| To do |
Only lines holding the word "label" are wanted from the records; copy all of them.

(Source data)
※

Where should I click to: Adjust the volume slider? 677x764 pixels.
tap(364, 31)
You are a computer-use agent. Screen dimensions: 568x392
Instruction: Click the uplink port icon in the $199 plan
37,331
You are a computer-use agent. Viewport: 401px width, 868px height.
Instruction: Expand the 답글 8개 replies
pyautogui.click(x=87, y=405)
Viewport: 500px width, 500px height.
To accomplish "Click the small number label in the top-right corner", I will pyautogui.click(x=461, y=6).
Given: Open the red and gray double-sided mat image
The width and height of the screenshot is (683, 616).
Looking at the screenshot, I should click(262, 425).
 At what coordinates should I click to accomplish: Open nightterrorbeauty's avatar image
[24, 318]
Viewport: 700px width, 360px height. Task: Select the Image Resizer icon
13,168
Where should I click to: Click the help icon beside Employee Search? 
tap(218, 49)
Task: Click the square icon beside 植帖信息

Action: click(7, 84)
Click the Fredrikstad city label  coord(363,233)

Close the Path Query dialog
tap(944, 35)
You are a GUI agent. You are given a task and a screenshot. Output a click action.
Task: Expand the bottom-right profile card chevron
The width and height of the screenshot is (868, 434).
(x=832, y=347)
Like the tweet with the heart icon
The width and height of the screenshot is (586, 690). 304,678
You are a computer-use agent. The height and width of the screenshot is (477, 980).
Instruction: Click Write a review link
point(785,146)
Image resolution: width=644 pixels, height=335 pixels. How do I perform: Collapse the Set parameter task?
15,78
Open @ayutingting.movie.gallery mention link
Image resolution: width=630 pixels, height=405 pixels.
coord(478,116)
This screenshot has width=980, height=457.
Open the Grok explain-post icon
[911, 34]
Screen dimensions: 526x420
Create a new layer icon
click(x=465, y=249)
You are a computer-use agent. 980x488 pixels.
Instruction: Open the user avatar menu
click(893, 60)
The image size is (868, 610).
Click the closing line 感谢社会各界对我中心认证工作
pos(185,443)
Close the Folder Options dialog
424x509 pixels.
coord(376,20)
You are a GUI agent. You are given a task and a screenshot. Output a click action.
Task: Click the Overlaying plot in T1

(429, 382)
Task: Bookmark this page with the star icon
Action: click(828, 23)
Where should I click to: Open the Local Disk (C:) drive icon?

※

| Response box |
To accomplish "Click the small number label in the top-right corner", I will pyautogui.click(x=461, y=6).
Click the Fredrikstad city label  coord(363,233)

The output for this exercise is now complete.